Under mounting pressure to cut costs, Johns Hopkins Hospital announced yesterday that it would "re-engineer" its operations, a mammoth undertaking that ultimately may result in fewer jobs -- but no layoffs -- hospital officials asserted.
Hopkins President and Chief Executive James A. Block did not spell out how much money would be saved by making the moves, although previous cost-cutting initiatives suggest that the goal over several years will be in the tens of millions of dollars. Hopkins, the largest hospital in the state, has an operating budget of $470 million.
While not specifying how Hopkins would cut costs, Dr. Block said the changes in the way the 954-bed hospital does business would be "significant."
Hospital staff selected from the 7,000 employees in every department will review hospital operations and develop
recommendations by next July. The recommendations will be carried out over a three- to five-year period, said Diane M. Iorfida, senior vice president.
All hospitals face pressure from health insurance companies, which are demanding lower prices for medical care, but as an academic medical center Hopkins has higher "built-in costs" for graduate teaching, research and providing care to the poor, its officials say.

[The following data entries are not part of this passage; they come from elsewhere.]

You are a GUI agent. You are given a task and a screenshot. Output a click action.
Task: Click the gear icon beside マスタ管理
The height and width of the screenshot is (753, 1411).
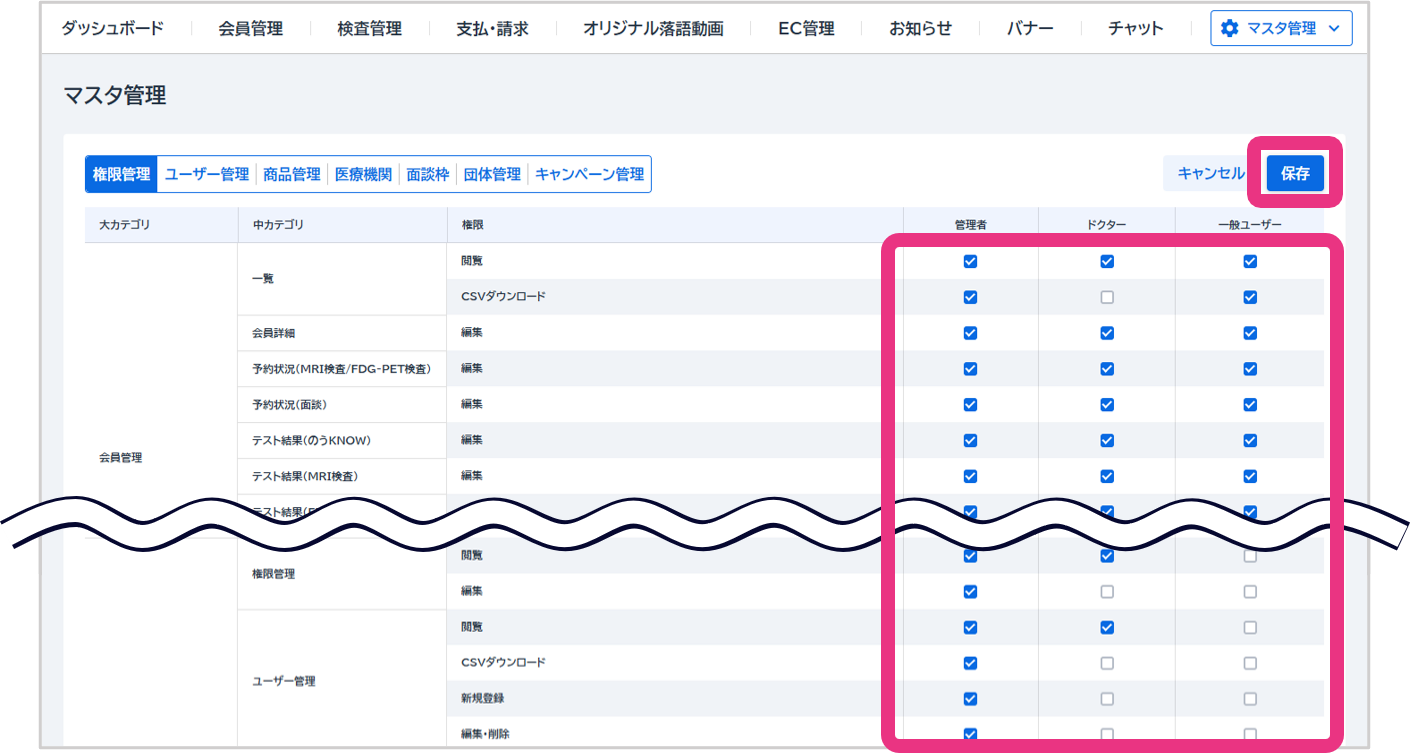click(x=1229, y=29)
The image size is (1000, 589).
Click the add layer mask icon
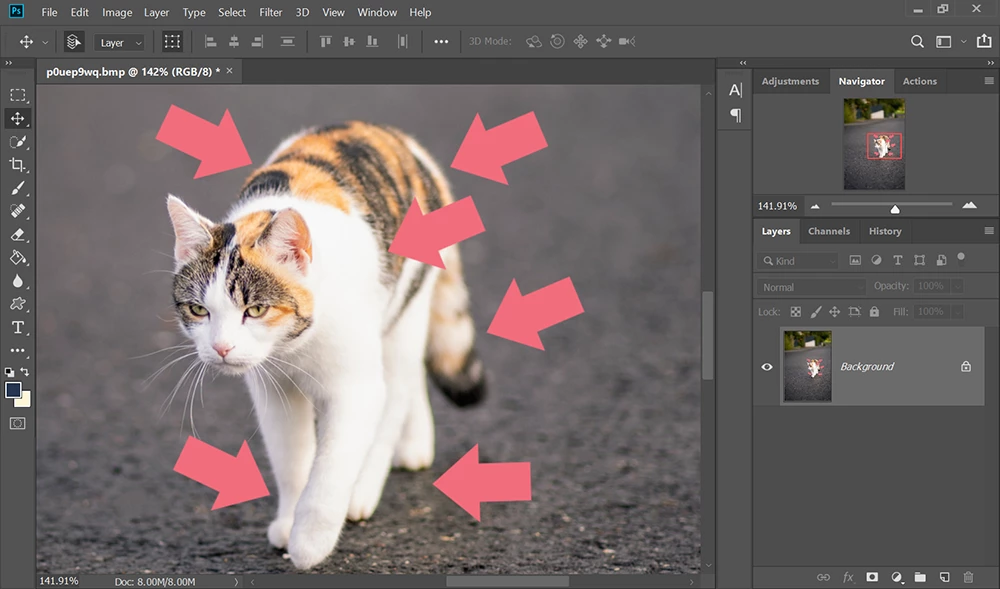(x=872, y=577)
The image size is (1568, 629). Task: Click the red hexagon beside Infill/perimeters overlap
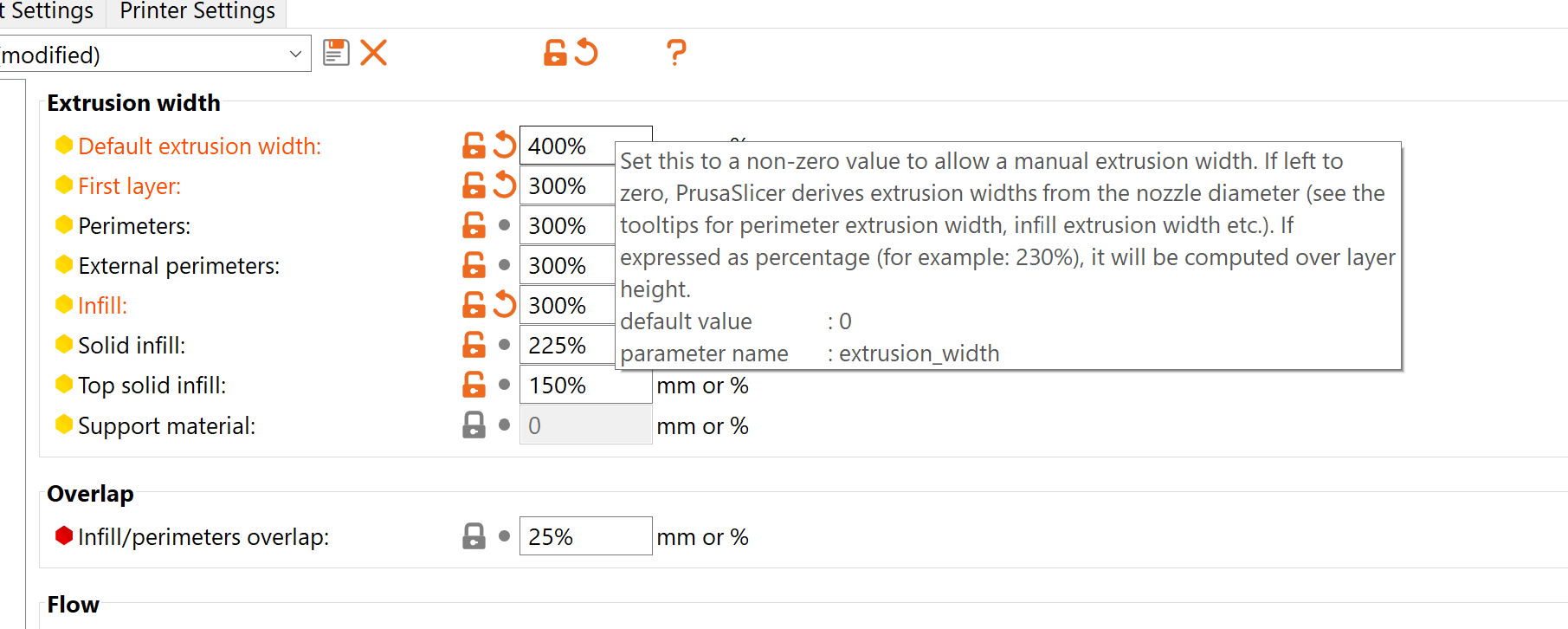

Charging higher rates than suburban community hospitals, Hopkins is at a competitive disadvantage that has become more acute as the health insurance system has changed. The days when insurers simply paid ever-rising hospital rates -- and passed the charges on to employers and consumers -- are over. Health maintenance organizations and other "managed-care" plans that closely scrutinize patient care direct consumers to lower-cost hospitals and even less-expensive outpatient surgery centers.
"Insurers may be willing to pay some premium for Hopkins quality," said Chief Operating Officer Gennaro J. Vasile, "but we know we have to lower the differential. Re-engineering is an opportunity to improve our competitive positioning while enhancing quality and service."

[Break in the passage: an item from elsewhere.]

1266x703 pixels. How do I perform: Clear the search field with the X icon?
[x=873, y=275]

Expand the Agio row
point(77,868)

Patients may not notice some changes, such as improved purchasing procedures. But the public may see a difference as Hopkins tries to develop more efficient ways of delivering care, by cutting the length of hospital stays, for example.

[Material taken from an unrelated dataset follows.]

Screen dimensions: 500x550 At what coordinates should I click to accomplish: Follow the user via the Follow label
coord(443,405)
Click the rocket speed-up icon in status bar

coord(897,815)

A patient who previously would have gone into the hospital the day before surgery might instead stay at less expensive Hopkins-run lodging and return to that residence prior to going home. More efficient diagnostic and treatment procedures will be developed, allowing patients to spend less time at the hospital or awaiting test results.
Dr. Block emphasized that Hopkins intends to maintain and improve high levels of quality and service. Hopkins has been listed in numerous surveys as one of the best hospitals in the United States.
Hospitals in Maryland and other states have been scrambling to cut costs, often by eliminating jobs or using lower-paid staff. Some nurses' organizations have expressed alarm at hospitals that are replacing some registered nurses with less-qualified staff who work under nurses' supervision.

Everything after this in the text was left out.